En raison de ce sous-effectif, deux des six miradors et la tour de contrôle de la prison de Croix-des-Bouquets n’avaient aucun agent en poste lorsque l’émeute a débuté dans la cour, précise le rapport.  

En pleine journée le 25 février, face à aucune résistance de la part du personnel, plus de 400 prisonniers se sont évadés du centre pénitentiaire situé en banlieue de la capitale.  

« Vingt-cinq personnes sont mortes parmi lesquelles six prisonniers et l’inspecteur divisionnaire Paul Hector Joseph, qui était le responsable de la prison », avait affirmé le secrétaire d’État à la communication, le lendemain de l’évasion. Je Klere recense quant à elle 26 décès.

Le numéro deux de la prison dit « avoir été attaqué par les prisonniers qui prenaient leur bain ce jour-là et il a jeté son trousseau de clés par terre » dans la cour, a rapporté à l’AFP Mme Gilles.

L’organisation dénonce par ailleurs la complicité d’agents pénitentiaires en amont de l’évasion, soulignant que « des éléments interdits sont trouvés à l’intérieur de la prison » notamment des armes à feu, et « beaucoup de téléphones ».

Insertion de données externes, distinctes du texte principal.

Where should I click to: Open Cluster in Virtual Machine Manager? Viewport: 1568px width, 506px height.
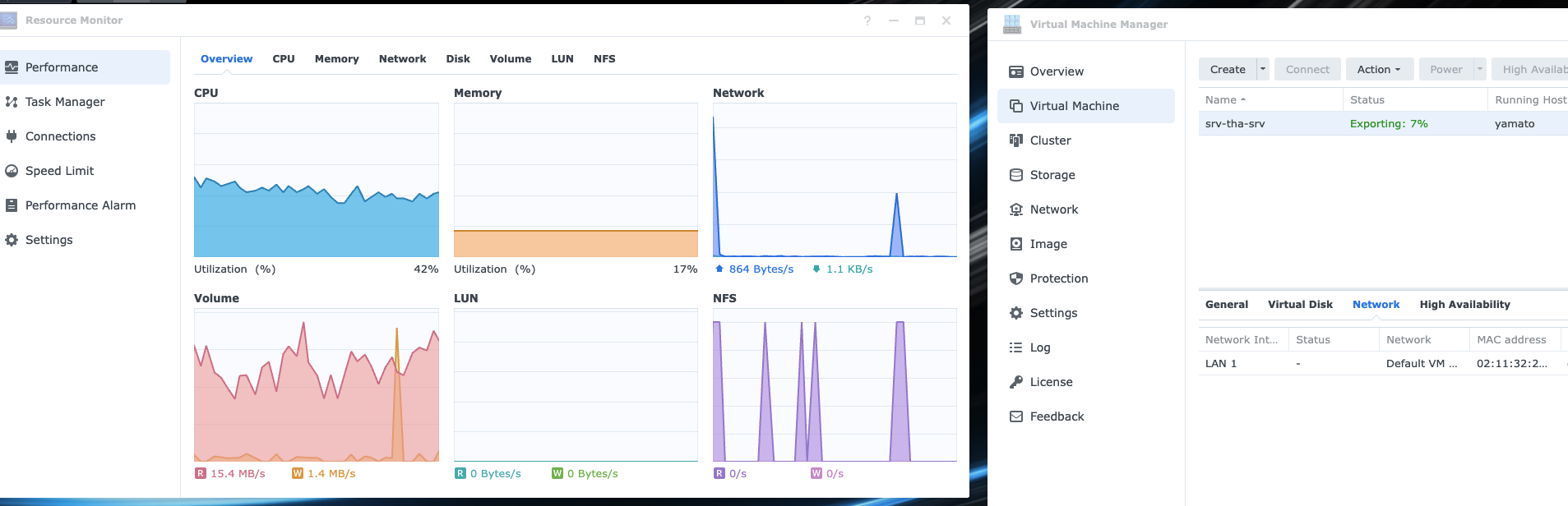point(1050,140)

Le système de radiocommunication interne de la prison avait par ailleurs été saboté plusieurs jours avant l’incident.

« Jusqu’à maintenant, les agents qui étaient de garde le 25 février travaillent encore dans la même prison. Ils sont dans le système, sans enquête », déplore Marie-Yolène Gilles.

Près de deux semaines après les faits, le nombre précis de détenus en cavale est encore indéterminé, car ni l’appel numérique des prisonniers ni une fouille des cellules n’ont été réalisées.  

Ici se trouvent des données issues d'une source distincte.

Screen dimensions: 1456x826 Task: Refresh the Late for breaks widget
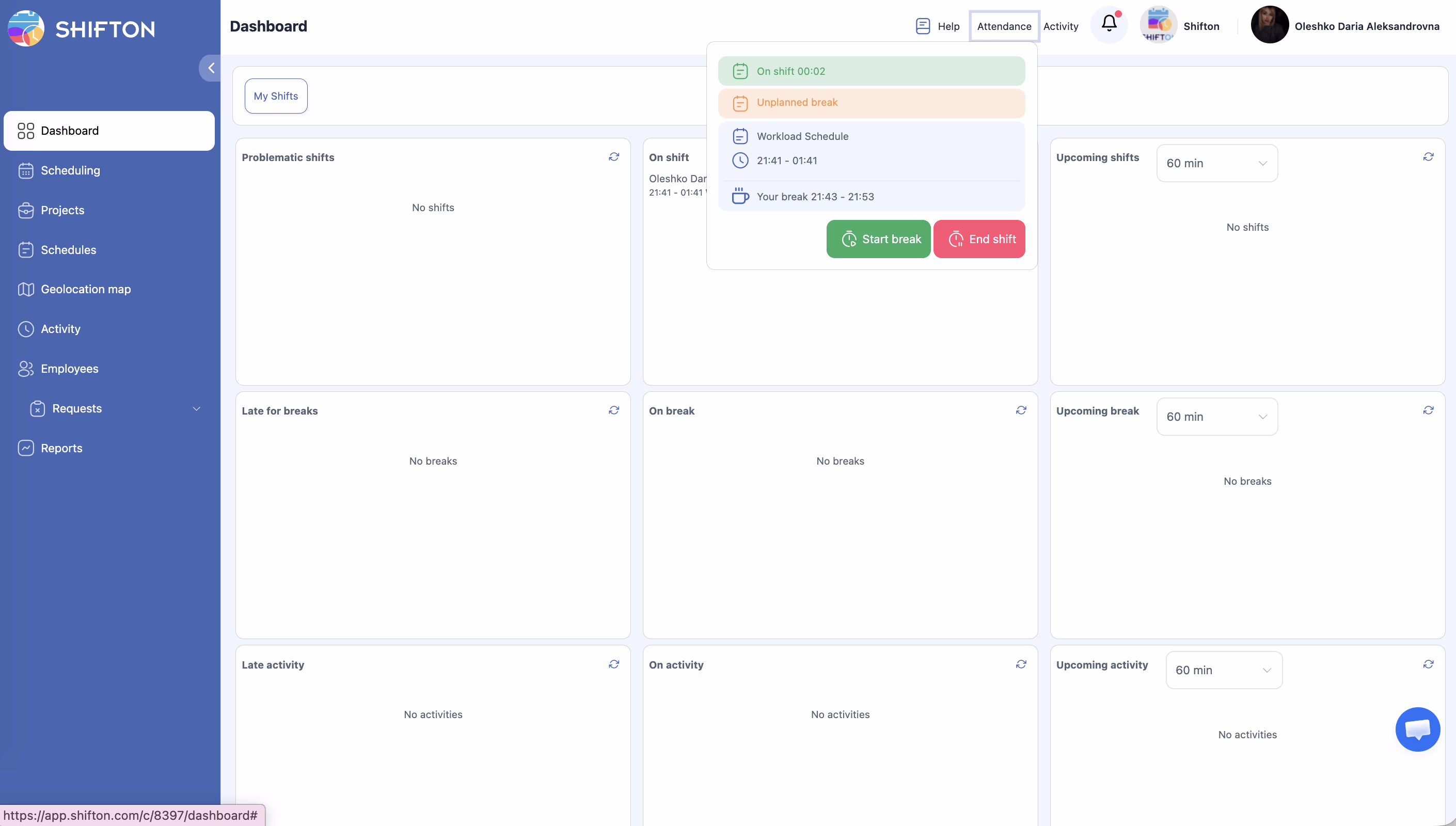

« Jusqu’à maintenant, il n’y a pas d’avis de recherche de publié contre ces gens », alerte Marie-Yolène Gilles.

Dans son rapport publié mercredi, l’organisation Je Klere rapporte que 59 détenus ont été repris par les forces de l’ordre, alors que la veille les autorités gouvernementales annonçaient que 87 avaient été arrêtés par la police.